I spend a lot of time thinking about the short stuff. I review short story collections for Mslexia, and over the last three years, dozens of stories have passed through my hands. I like brief stories that feel so well realised, they burrow into my brain and never quite leave me. I particularly like work that explores female identity and relationships – what it is to be a sister, a best friend, a girlfriend, a stranger, a lover, a mother – and the interactions between those identities. The stories below all feature relationships at their core, in one way or another, and they range between big moments and small interactions; ghosts, cannibals, girls in school uniform, women in turmoil. Each one speaks to me and I hope at least one speaks to you too.

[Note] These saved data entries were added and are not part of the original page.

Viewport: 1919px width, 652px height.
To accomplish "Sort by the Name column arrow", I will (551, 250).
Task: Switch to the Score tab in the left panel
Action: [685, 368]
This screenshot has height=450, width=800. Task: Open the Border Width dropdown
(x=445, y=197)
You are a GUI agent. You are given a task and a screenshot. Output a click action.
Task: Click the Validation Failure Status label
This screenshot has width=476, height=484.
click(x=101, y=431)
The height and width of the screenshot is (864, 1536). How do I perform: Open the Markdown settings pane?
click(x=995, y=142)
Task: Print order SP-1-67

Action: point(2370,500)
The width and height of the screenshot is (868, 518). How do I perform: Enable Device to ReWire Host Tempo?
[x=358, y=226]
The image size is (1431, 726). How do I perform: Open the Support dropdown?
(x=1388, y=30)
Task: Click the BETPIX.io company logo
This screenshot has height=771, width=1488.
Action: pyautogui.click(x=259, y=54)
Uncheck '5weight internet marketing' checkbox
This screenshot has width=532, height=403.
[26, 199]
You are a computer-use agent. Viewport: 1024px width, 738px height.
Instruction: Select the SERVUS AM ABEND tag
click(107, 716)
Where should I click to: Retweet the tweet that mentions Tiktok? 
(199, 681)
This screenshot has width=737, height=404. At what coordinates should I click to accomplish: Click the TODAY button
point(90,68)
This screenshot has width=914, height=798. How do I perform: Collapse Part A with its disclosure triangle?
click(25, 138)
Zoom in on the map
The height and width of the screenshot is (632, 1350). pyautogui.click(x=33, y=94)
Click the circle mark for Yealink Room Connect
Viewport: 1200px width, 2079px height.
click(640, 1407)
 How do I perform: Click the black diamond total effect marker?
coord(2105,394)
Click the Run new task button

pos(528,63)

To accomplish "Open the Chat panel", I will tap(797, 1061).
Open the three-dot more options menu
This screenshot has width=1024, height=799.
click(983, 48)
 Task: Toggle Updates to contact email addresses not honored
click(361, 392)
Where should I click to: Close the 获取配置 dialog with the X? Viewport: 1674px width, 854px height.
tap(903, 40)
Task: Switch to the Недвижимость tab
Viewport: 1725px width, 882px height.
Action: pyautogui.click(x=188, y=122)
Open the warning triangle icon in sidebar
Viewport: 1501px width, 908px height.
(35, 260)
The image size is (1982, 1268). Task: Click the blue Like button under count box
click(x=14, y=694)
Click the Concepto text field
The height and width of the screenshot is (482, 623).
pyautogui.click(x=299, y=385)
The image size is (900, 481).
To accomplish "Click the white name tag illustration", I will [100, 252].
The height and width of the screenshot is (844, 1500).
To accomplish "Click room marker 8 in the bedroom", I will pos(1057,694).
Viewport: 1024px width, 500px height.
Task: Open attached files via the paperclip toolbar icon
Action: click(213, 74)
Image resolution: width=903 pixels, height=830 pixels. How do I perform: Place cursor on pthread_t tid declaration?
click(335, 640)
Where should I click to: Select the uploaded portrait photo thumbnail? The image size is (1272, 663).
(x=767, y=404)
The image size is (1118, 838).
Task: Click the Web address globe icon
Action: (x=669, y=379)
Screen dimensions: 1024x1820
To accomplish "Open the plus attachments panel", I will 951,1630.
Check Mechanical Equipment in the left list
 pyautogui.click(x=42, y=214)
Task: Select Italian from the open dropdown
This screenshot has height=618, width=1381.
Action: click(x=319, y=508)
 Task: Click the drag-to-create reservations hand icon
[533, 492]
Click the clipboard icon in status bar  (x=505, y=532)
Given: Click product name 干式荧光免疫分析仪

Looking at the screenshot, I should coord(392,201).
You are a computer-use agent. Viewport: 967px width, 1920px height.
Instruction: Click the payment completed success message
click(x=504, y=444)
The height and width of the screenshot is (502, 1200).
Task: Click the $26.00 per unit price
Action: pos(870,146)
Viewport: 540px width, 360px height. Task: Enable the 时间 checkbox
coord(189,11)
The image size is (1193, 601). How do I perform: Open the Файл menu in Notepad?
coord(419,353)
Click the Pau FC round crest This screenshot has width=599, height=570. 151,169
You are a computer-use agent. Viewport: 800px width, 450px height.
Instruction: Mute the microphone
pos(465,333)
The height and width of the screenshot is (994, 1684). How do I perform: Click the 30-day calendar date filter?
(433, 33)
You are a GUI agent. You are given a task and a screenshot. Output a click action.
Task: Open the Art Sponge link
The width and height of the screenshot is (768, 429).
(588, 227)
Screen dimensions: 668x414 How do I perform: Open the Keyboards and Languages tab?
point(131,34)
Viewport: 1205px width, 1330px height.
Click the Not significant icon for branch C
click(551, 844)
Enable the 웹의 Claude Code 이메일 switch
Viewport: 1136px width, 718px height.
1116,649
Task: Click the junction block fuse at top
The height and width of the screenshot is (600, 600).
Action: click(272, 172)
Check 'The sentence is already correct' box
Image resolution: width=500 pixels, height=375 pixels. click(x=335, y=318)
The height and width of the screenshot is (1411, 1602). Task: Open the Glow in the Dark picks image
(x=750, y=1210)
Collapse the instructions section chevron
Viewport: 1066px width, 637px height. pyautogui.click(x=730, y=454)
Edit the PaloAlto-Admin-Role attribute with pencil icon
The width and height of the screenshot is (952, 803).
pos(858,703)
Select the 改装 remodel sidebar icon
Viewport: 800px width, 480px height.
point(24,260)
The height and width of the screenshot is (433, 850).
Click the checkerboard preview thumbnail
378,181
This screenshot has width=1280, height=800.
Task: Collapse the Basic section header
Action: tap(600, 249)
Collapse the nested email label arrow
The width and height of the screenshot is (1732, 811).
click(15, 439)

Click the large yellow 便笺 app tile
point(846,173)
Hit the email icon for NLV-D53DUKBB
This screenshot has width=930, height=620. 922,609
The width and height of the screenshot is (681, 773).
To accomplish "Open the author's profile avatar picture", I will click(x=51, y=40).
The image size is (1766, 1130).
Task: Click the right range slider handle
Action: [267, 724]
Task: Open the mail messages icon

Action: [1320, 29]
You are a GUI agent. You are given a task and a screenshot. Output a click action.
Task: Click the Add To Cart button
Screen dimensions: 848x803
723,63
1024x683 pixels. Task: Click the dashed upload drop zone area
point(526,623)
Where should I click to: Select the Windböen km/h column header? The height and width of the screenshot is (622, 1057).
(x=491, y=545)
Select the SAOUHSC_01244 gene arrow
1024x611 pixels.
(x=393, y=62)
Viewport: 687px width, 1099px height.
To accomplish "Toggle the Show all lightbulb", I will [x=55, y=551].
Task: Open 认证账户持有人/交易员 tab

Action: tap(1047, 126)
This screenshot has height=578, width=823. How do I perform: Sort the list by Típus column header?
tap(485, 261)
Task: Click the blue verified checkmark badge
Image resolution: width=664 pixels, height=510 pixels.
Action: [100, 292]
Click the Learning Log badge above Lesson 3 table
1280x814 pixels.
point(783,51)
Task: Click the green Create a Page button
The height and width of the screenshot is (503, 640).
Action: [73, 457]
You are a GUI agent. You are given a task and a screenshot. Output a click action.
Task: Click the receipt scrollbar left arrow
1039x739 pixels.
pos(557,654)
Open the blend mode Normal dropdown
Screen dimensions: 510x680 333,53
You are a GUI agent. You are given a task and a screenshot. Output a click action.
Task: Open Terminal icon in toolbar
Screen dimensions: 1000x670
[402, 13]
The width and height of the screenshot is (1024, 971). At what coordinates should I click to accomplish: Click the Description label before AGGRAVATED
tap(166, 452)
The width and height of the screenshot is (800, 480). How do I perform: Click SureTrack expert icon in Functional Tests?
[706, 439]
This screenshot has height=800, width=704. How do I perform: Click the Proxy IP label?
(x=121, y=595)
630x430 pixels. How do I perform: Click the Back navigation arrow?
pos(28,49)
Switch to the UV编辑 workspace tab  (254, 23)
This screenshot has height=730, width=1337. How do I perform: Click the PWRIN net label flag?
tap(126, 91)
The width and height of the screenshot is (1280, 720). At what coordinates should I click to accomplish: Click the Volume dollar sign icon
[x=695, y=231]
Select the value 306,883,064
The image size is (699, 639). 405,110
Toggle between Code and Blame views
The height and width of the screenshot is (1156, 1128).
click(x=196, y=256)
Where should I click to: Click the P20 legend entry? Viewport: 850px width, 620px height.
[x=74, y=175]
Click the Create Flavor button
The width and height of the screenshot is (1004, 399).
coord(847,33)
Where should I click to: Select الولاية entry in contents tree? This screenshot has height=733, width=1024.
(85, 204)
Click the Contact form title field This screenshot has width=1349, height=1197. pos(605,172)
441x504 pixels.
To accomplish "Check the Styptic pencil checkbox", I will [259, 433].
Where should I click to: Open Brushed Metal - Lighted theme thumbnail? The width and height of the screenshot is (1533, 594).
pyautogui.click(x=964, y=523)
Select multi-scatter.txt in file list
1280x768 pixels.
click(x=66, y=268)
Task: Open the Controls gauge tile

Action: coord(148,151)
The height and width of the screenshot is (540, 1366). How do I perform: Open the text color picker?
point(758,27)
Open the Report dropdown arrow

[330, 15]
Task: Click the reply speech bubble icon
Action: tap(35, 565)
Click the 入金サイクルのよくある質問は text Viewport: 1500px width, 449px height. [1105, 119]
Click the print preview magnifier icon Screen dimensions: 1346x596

This dinky brocade hardback contains just four short stories sure to chill you in the depths of winter. ‘Alice Baker’ is about a stranger struggling to fit in. A new member of staff, the eponymous Alice, creates a sense of unease in an otherwise neat and friendly office of polite people who aren’t quite sure how to respond to this strange, almost unlikeable woman. I love the loneliness of this story. Like all of Susan Hill’s gothic work, there’s an inevitable ghostly element to it, and it follows in the footsteps of ghost-nerd M. R. James, but it also made me think of the desperate sadness of Ottessa Moshfegh’s Eileen – one of my all-time favourite books about female relationships and weird women.
Published in The Travelling Bag, Profile Books, 2016
The ancient marshy fens of East Anglia are the eerie, magical backdrop of Daisy Johnson’s debut collection Fen. In ‘Blood Rites’, the fen plays host to three female cannibals. Hunters, they’re almost vampiric as they prowl from place to place, seeking fresh flesh to devour. When locals gather for pints at the Fox and Hound, vulnerable to and yet unsuspicious of the beautiful strangers amongst them, the three women imagine they “would taste like the earth, like potatoes buried until they were done, like roots and tree bark.” The trio relate to one another and the world around them in a distorted reflection of femininity: they shave their legs and think about men, but only because that’s what they must do to survive. They stand outside looking in on what it is to be girls, to be women, and to be human – until something happens that warps their identities irreparably. Johnson has this penchant for taking young, flawed characters and placing them in the dark realm of folklore, and this story absolutely exemplifies that flair.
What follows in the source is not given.